BEGIN

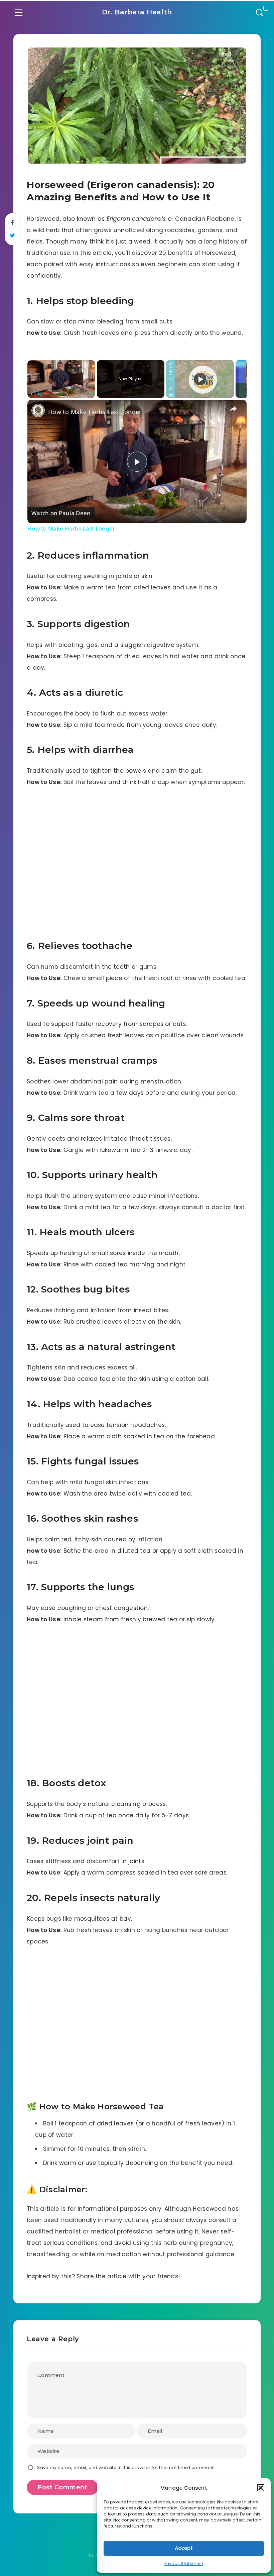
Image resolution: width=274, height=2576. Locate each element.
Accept (184, 2548)
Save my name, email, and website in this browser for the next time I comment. (126, 2467)
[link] (38, 410)
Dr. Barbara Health (137, 12)
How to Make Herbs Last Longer (95, 412)
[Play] (31, 394)
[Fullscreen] (91, 394)
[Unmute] (39, 394)
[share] (233, 409)
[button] (260, 2487)
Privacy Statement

END

**WORK ITEM**
Lines from the one holding "[Play] (31, 394)" to the last line of the records: return these exactly, and only these.

**EXPECTED ANSWER**
[Play] (31, 394)
[Fullscreen] (91, 394)
[Unmute] (39, 394)
[share] (233, 409)
[button] (260, 2487)
Privacy Statement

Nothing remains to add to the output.